▶ [Your assignment] Within the material below, transcribe exactly the lines from the one holding "Click the yellow reply button" through the one holding "Expand the 人员子集", keeping both ends and skipping the rest.

START Source records

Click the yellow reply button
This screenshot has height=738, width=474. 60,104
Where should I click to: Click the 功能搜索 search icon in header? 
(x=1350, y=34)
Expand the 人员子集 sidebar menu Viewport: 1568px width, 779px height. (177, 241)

END Source records
START Source records

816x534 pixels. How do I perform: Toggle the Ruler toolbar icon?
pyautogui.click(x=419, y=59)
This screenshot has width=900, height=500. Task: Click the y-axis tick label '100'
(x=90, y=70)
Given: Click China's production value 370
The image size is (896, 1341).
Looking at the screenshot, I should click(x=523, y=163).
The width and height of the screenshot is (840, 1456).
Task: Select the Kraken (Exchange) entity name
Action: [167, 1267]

END Source records

▶ [Response]
Click the yellow reply button
This screenshot has height=738, width=474. 60,104
Where should I click to: Click the 功能搜索 search icon in header? 
(x=1350, y=34)
Expand the 人员子集 sidebar menu Viewport: 1568px width, 779px height. (177, 241)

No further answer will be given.